El piloto, por su parte, ha mantenido la calma en los días posteriores a su declaración. En entrevistas posteriores se limitó a repetir que su prioridad absoluta es “competir al máximo nivel, darlo todo por el equipo y representar de la mejor manera posible a mi país”. Fuentes cercanas a Alpine aseguran que, internamente, la situación se maneja con cautela: el equipo valora el talento deportivo de Colapinto por encima de cualquier controversia externa y no prevé medidas disciplinarias.
Pierre Gasly, su compañero, declinó hacer comentarios directos sobre el tema, aunque en una rueda de prensa reciente subrayó que “cada piloto tiene derecho a expresar sus convicciones personales, siempre y cuando se respete a los demás”.

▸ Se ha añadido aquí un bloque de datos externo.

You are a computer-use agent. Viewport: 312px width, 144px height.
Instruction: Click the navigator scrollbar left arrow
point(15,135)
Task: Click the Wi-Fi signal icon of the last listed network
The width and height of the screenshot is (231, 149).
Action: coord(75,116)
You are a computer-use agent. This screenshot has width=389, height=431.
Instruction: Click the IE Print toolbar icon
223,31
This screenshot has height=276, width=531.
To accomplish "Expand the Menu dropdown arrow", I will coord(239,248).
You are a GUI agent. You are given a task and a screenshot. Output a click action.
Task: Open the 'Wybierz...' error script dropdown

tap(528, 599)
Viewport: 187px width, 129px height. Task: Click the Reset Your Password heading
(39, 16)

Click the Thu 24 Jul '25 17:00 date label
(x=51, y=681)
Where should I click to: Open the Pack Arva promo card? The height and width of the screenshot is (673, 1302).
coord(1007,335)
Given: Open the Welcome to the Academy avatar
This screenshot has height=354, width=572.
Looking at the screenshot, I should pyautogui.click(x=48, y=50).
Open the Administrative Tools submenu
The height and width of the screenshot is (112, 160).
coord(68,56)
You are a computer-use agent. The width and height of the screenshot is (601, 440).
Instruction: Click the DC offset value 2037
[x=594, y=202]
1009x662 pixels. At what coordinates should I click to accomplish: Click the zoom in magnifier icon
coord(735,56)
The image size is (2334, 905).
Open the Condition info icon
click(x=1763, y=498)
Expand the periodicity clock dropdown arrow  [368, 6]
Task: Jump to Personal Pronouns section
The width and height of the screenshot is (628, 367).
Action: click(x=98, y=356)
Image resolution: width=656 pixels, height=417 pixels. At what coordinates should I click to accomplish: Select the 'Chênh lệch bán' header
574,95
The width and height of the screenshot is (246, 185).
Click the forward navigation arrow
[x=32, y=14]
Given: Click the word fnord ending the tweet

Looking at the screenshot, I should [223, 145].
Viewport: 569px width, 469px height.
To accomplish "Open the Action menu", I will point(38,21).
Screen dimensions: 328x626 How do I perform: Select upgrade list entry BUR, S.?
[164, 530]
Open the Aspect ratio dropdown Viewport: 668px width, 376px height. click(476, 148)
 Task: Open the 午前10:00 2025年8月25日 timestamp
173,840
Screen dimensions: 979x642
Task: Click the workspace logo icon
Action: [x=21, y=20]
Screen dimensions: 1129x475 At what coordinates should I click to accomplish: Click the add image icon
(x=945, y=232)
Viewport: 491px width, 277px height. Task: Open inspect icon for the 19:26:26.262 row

Más allá del caso puntual, el episodio pone de manifiesto las tensiones culturales que atraviesa actualmente el automovilismo de élite. La Fórmula 1 ha crecido enormemente en popularidad gracias a nuevos mercados, audiencias jóvenes y plataformas digitales, pero ese crecimiento también ha traído consigo expectativas de mayor compromiso social. Mientras algunos ven en estas iniciativas una evolución necesaria y positiva, otros las perciben como una distracción que aleja el foco de lo verdaderamente importante: la velocidad, la estrategia y el talento al volante.
Independientemente del desenlace —ya sea que la polémica se diluya rápidamente o que marque un punto de inflexión en las políticas de inclusión de la categoría—, lo cierto es que Franco Colapinto ha pasado, en cuestión de días, de ser “el nuevo ídolo argentino” a convertirse en una figura polarizante a nivel global. Si logra traducir esa atención en resultados deportivos durante la temporada 2026, podría consolidarse como una estrella indiscutible. Si, por el contrario, el ruido mediático afecta su concentración o la dinámica interna del equipo, el camino hacia el estrellato podría complicarse.
Mientras los garajes de Bahréin se preparan para las primeras pruebas de pretemporada, el mundo del automovilismo observa con atención. No solo por los nuevos monoplazas, los motores más potentes o las batallas en pista, sino porque una vez más, el deporte rey de la velocidad se encuentra en el centro de un debate mucho más grande que él mismo: el choque entre tradición, identidad personal y las demandas de una sociedad global cada vez más diversa y exigente.